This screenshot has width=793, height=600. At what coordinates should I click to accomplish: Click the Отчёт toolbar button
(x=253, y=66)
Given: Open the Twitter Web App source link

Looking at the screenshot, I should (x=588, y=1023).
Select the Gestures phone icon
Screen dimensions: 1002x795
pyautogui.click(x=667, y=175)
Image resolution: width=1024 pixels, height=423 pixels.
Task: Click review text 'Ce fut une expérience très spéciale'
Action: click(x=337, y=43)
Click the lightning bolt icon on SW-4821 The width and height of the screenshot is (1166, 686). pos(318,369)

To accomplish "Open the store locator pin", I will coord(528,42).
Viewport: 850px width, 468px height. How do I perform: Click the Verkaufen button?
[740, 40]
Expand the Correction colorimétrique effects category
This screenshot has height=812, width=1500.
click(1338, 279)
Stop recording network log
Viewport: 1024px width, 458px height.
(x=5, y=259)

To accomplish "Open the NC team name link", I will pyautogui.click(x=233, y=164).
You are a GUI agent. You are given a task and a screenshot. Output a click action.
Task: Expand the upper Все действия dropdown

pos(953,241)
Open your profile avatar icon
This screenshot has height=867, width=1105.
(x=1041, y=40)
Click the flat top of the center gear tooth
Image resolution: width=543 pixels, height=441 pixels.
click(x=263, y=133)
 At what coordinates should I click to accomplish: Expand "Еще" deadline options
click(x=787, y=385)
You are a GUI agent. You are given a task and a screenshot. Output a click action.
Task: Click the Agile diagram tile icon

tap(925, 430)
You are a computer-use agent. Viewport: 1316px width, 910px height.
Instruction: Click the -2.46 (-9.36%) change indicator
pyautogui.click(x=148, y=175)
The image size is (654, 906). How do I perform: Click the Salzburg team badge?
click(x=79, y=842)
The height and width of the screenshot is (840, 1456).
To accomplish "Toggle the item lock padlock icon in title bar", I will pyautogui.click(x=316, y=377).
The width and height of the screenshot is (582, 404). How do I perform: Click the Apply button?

---

▸ Assigned task
Copy out the data shown above in full. Match it exactly.

▸ Solution to the problem
This screenshot has width=793, height=600. At what coordinates should I click to accomplish: Click the Отчёт toolbar button
(x=253, y=66)
Given: Open the Twitter Web App source link

Looking at the screenshot, I should (x=588, y=1023).
Select the Gestures phone icon
Screen dimensions: 1002x795
pyautogui.click(x=667, y=175)
Image resolution: width=1024 pixels, height=423 pixels.
Task: Click review text 'Ce fut une expérience très spéciale'
Action: click(x=337, y=43)
Click the lightning bolt icon on SW-4821 The width and height of the screenshot is (1166, 686). pos(318,369)

To accomplish "Open the store locator pin", I will coord(528,42).
Viewport: 850px width, 468px height. How do I perform: Click the Verkaufen button?
[740, 40]
Expand the Correction colorimétrique effects category
This screenshot has height=812, width=1500.
click(1338, 279)
Stop recording network log
Viewport: 1024px width, 458px height.
(x=5, y=259)

To accomplish "Open the NC team name link", I will pyautogui.click(x=233, y=164).
You are a GUI agent. You are given a task and a screenshot. Output a click action.
Task: Expand the upper Все действия dropdown

pos(953,241)
Open your profile avatar icon
This screenshot has height=867, width=1105.
(x=1041, y=40)
Click the flat top of the center gear tooth
Image resolution: width=543 pixels, height=441 pixels.
click(x=263, y=133)
 At what coordinates should I click to accomplish: Expand "Еще" deadline options
click(x=787, y=385)
You are a GUI agent. You are given a task and a screenshot. Output a click action.
Task: Click the Agile diagram tile icon

tap(925, 430)
You are a computer-use agent. Viewport: 1316px width, 910px height.
Instruction: Click the -2.46 (-9.36%) change indicator
pyautogui.click(x=148, y=175)
The image size is (654, 906). How do I perform: Click the Salzburg team badge?
click(x=79, y=842)
The height and width of the screenshot is (840, 1456).
To accomplish "Toggle the item lock padlock icon in title bar", I will pyautogui.click(x=316, y=377).
The width and height of the screenshot is (582, 404). How do I perform: Click the Apply button?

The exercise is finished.